Today I inserted my sweet girl's third Dexcom sensor. So we have had 2 full weeks working with her new (and first) CGM system. The verdict? We love, Love, LOVE it. Why in the world are these things not included in the "your child has diabetes...here are the supplies you need" motherload received when children/families leave the hospital after diagnosis? It is SO (repeat SO, SO) helpful to be able to see where she has been and where she is going. I feel like her a1c has surely improved just in these 2 weeks...and we have had some highs (another issue to be mentioned shortly) but correcting is so much easier when it is definitely noticed faster than waiting for the "I don't feel good" that I used to hear a couple hours after she ate or being able to realize that a pump infusion set surely has gone bad when she is not responding to the insulin that I "gave" her. And catching and treating lows is even better. To see 5 minutes later or 10 minutes later that she is no longer dropping...to be able to catch the low before she GETS low in the first place is FANTASTIC.
So...my take on how easy it is to use, etc..: Well, there is no "training session" as there was with her pump. We received her Dexcom on our doorstep via FedEx on New Year's Eve...coincidentally her one year diabetes-iversary...quite a gift:)...and got it out of the box...found the "tutorial CD" to insert in the computer and got started. We watched the CD completely through, then re-watched the insertion steps as I inserted her first sensor. Very good tutorial and we had no trouble following the instructions. The only issue I had was not knowing how hard to push on the transmitter when attaching it to the sensor. Have to be a little more firm with it than I would think and it is hard trying to do this on a 7-year-old's belly when I don't know how it is supposed to feel yet and I don't want to hurt her and she's a bit nervous about the unfamiliar procedure...and (unbeknownst to her) so am I. But we managed.
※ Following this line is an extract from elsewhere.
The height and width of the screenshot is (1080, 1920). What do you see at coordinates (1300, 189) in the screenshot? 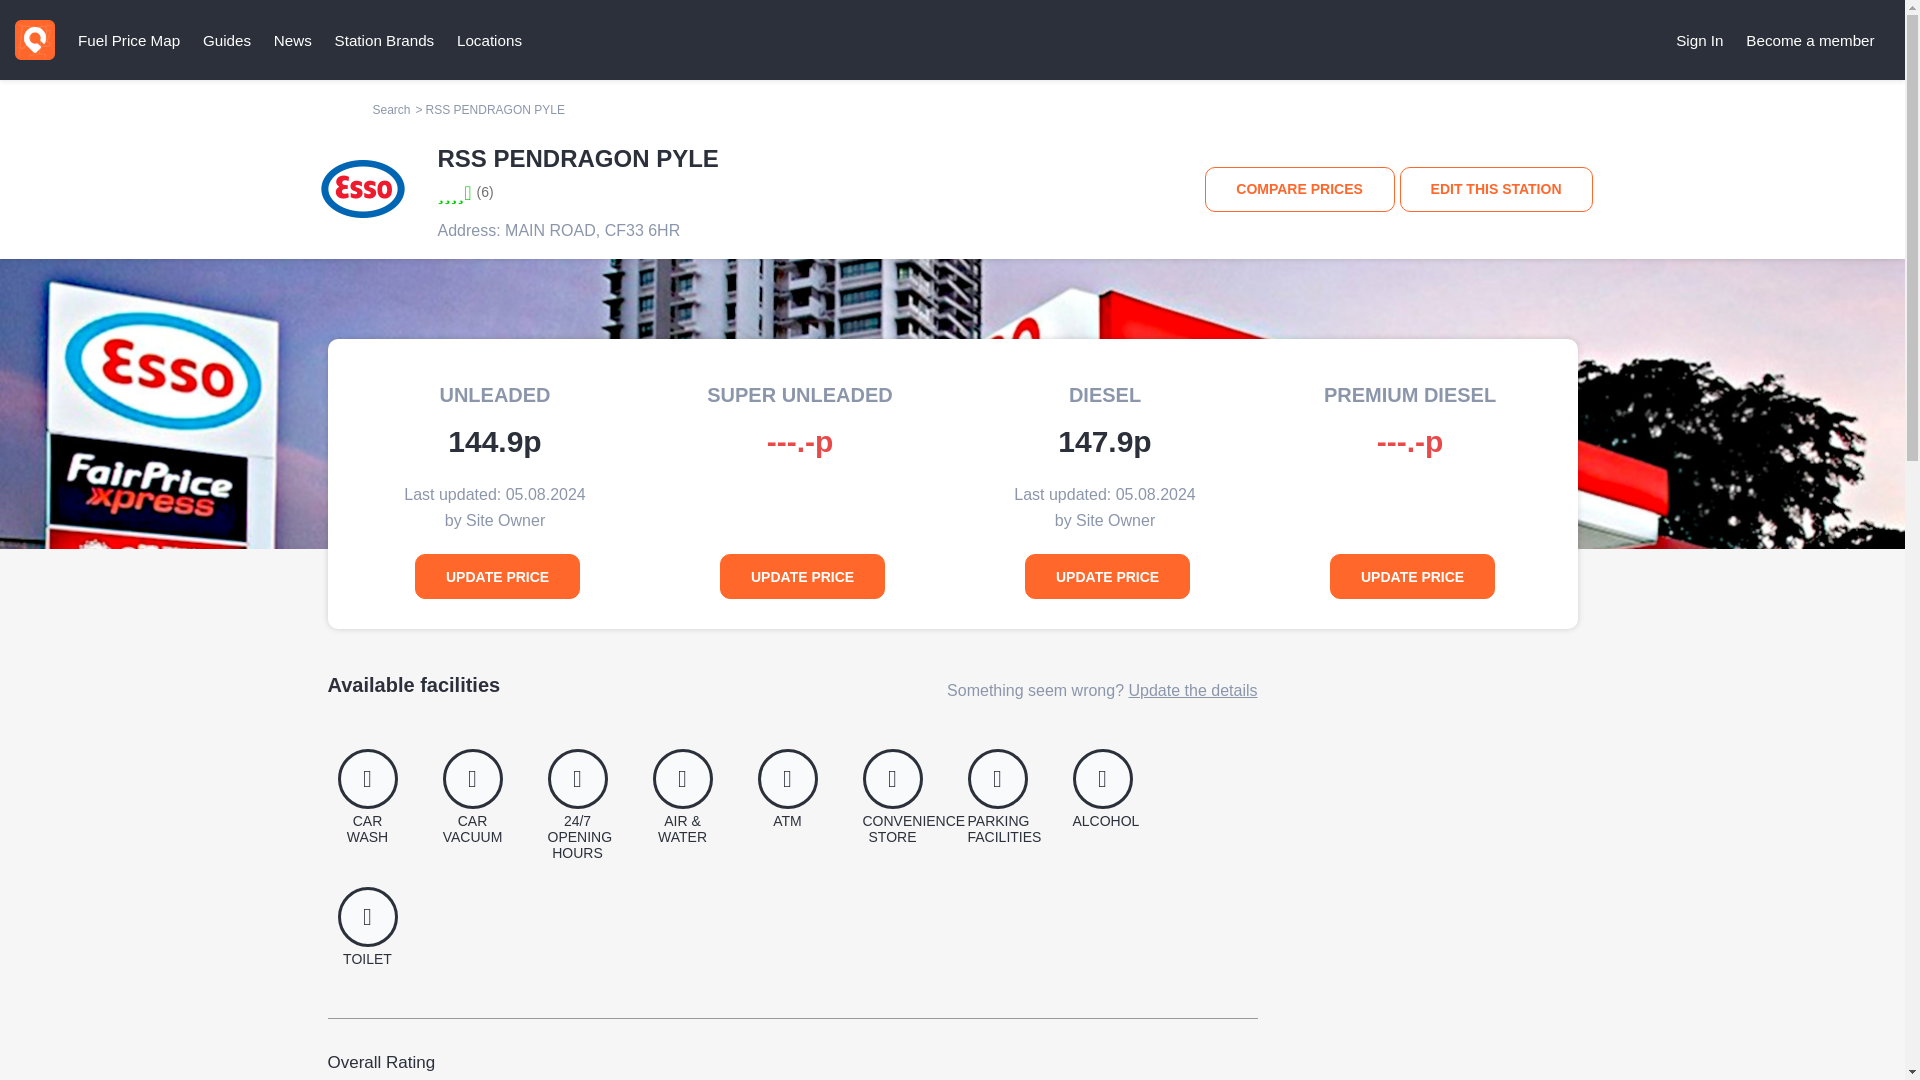
I see `COMPARE PRICES` at bounding box center [1300, 189].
I think it would be easier and no problem for an adult doing this on themselves for the first time. It really is THAT easy. And...the trick that I learned (thanks to my husband's suggestion after he watched me do the insertion) is for me to stand behind her and insert as I am looking down over her shoulder as someone inserting into their own belly would do. It is much less awkward that way. Also...have been doing some reading of others who use the system and they say that they get the best sensor readings on the back of their arm. The tutorial says to only insert on the abdomen. SO...will do more research to figure out what is up with that. Real estate on the abdomen is going to get hard-to-come-by between a sensor every week and pump site changes every 3 days.
So..the aforementioned highs...she was diagnosed as having hypothyroidism after the blood work done at her check-up at the end of December. Whatever attacked her beta cells in her pancreas is now going after her thyroid. Nice, right? Not. So, she has started taking thyroid hormone via a pill each morning. I have read and her doctor told me that having hypothyroidism can make blood sugars hard to control. Well, yeah, we have experienced that. And the too-often-stated "I don't feel good" that has left me wondering how in the world am I ever going to send this child to school...maybe I can attribute some of that to a dying thyroid and hope that her new meds will improve how she feels on a daily basis. BUT...a few days after starting the med (levo-thyroxine) we had some wacky highs. WACKY. I mean so bad that I changed out her infusion set a day early thinking it must be that...surely she was not getting any insulin. But it didn't help. So I changed basal rates a pretty good bit and that helped. A lot. So....she needs more insulin while on this med? I don't really understand it, but if it works, I don't guess I have to. Besides, who REALLY understands diabetes? There really is no rhyme or reason to some of the numbers that show up on that meter or CGM receiver. Just have to take the number and use it to get her where she needs to be.